Lloyds Bank is enabling corporate customers to request digital Guarantees or Standby Letters of Credit under a new 'Paperless Guarantee' initiative.
The paper-free suite has been developed to support businesses who have a high volume of transactions requiring bank guarantees to be issued, promising instant delivery to recipients and operational and cost savings.
This is Lloyds Bank’s latest investment in supporting the move towards digitising trade and closely follows its successful completion of the first digital trade transaction under the UK’s new Electronic Trade Documents Act (ETDA) when it came into force last month. Lloyds Bank was also the first in the UK to complete a transaction utilising a digital promissory note purchase in August 2022. Last month, the bank also invested €3 million in technology company Enigio to expand its use of digital documentation in trade.
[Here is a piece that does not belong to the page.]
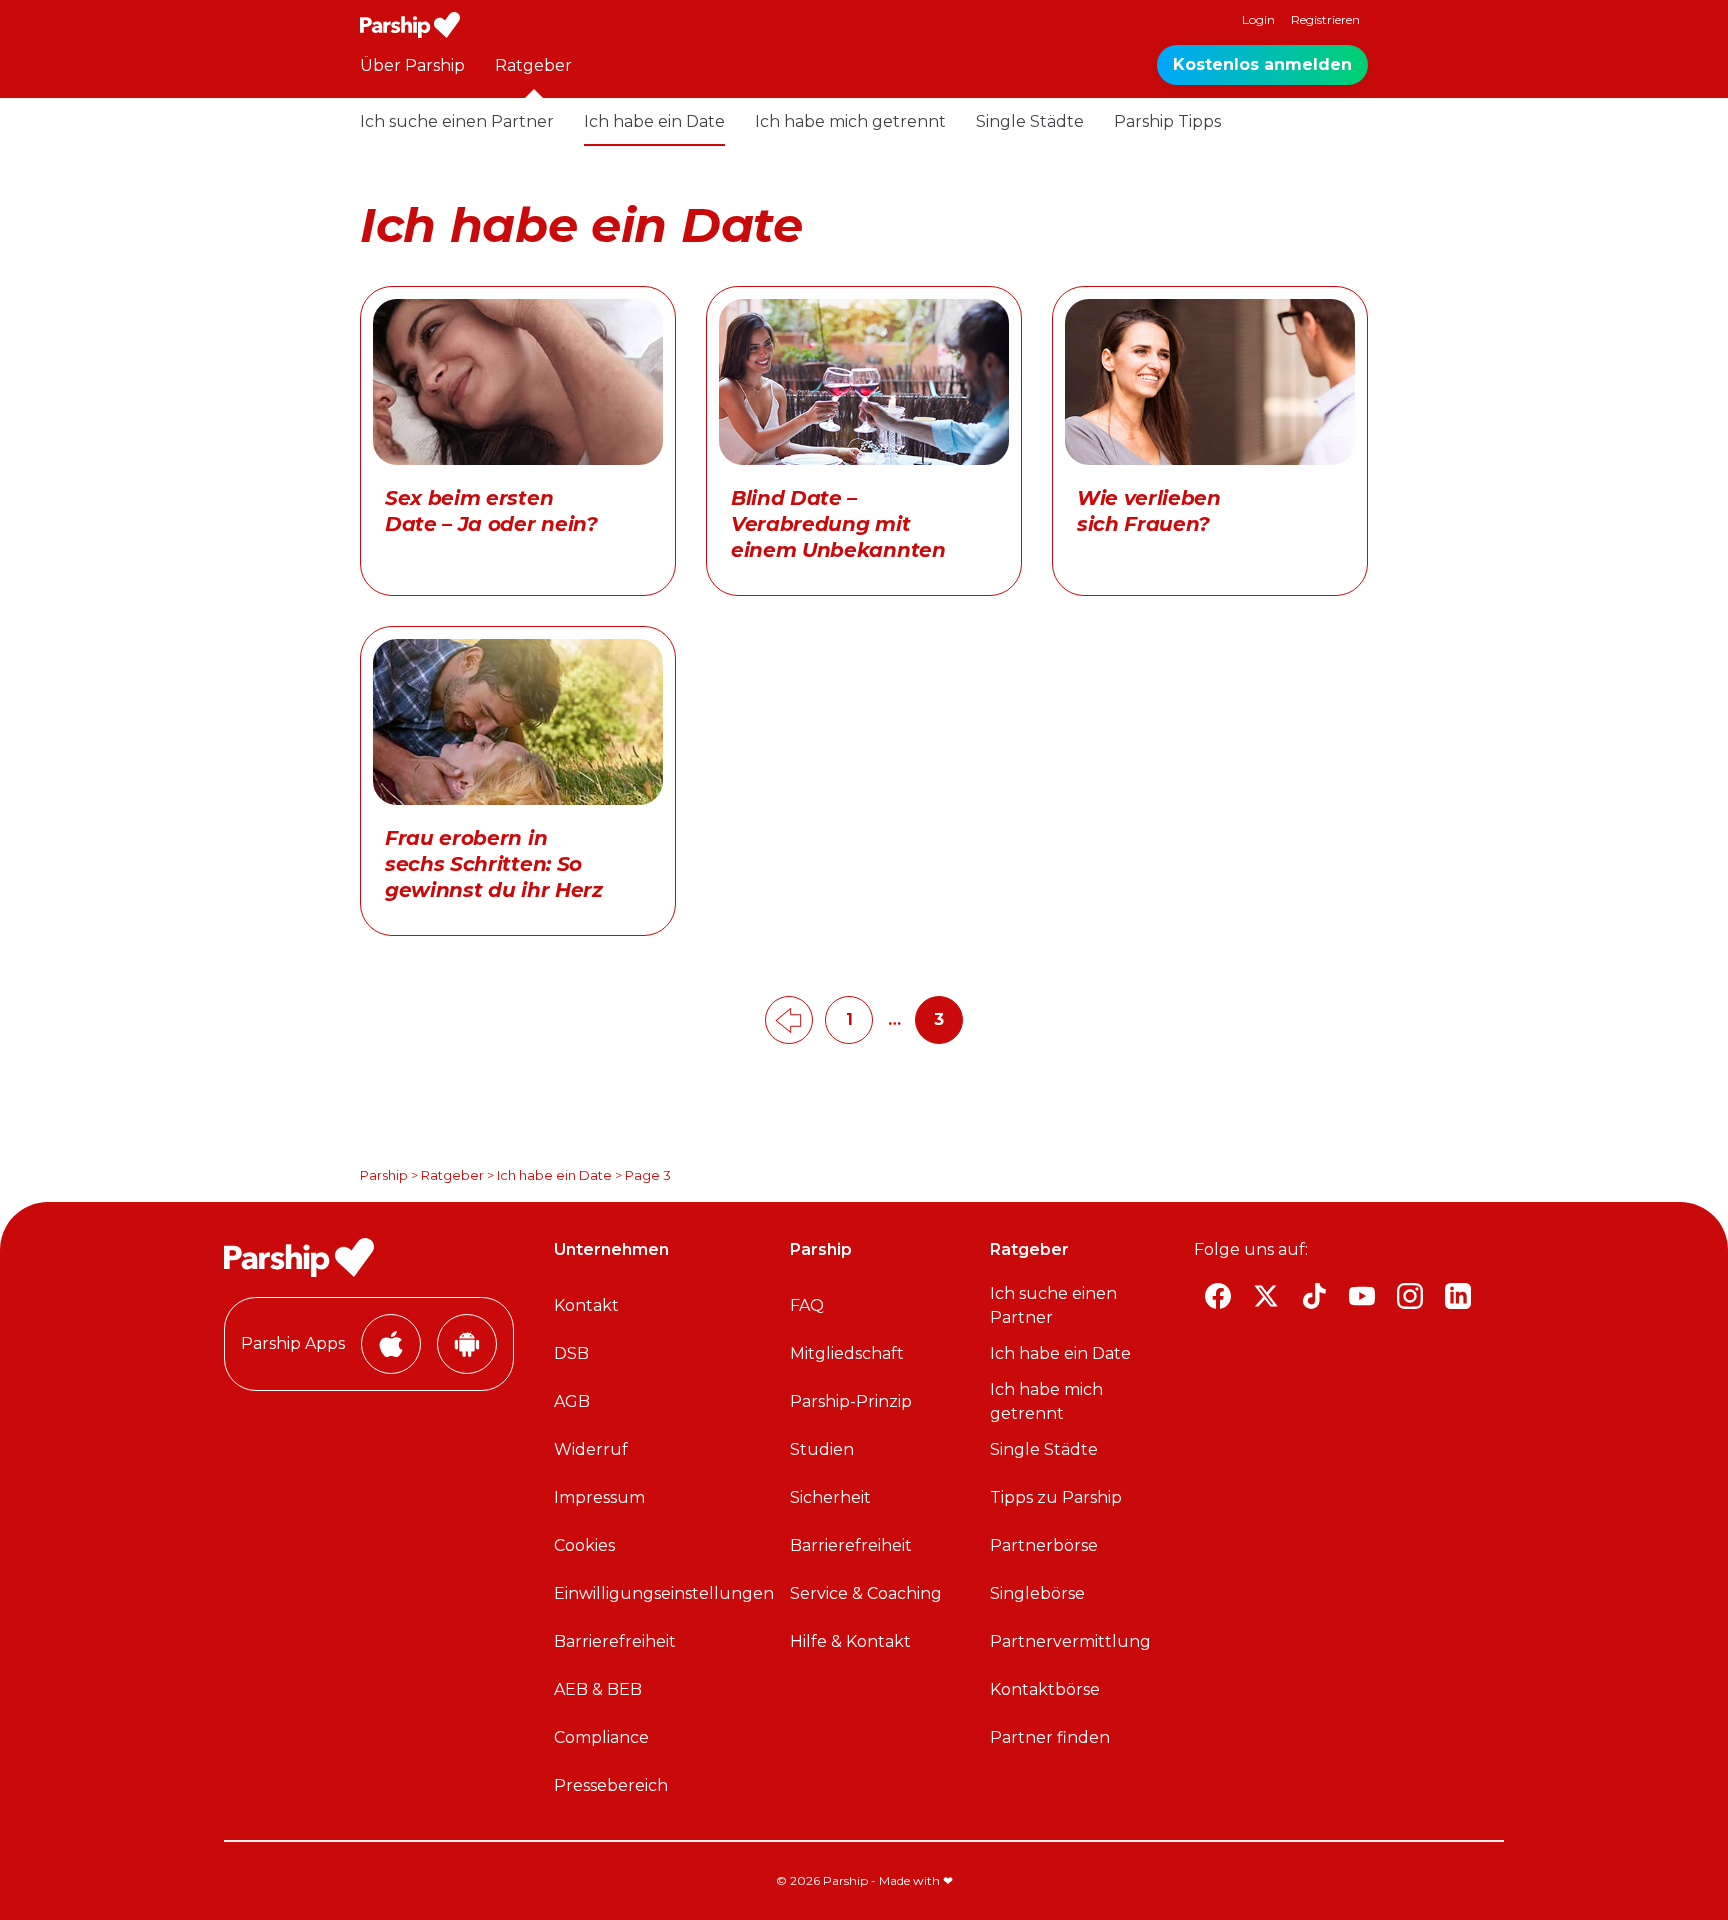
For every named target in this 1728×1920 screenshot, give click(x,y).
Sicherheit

Gwynne Master, head of lending, trade & working capital at Lloyds, comments: “By working closely with our clients and their buyers and their sellers, we have a deep understanding of the nuances and challenges of trading internationally. Our latest development, the Paperless Guarantee initiative, offers clients a solution to some of those challenges. It is much more efficient, saves time, and removes costs. Removing the need for the physical delivery of paper is the future of trade and we are proud to be supporting our clients to achieve his with our new initiative.”
UK travel trade body Abta is currently working with Lloyds to switch to a paperless format and is aiming to introduce this new process to other approved bond providers. When fully deployed, it estimates the change could eliminate the use of at least 3,500 pieces of paper each year.
Rachel Jordan, director of membership and financial protection at Abta, says: “As one of Abta’s approved bond providers, this initiative will not only speed up the bond renewal process for Abat members who are Lloyds Bank clients, it will also result in operational efficiencies and cost savings.”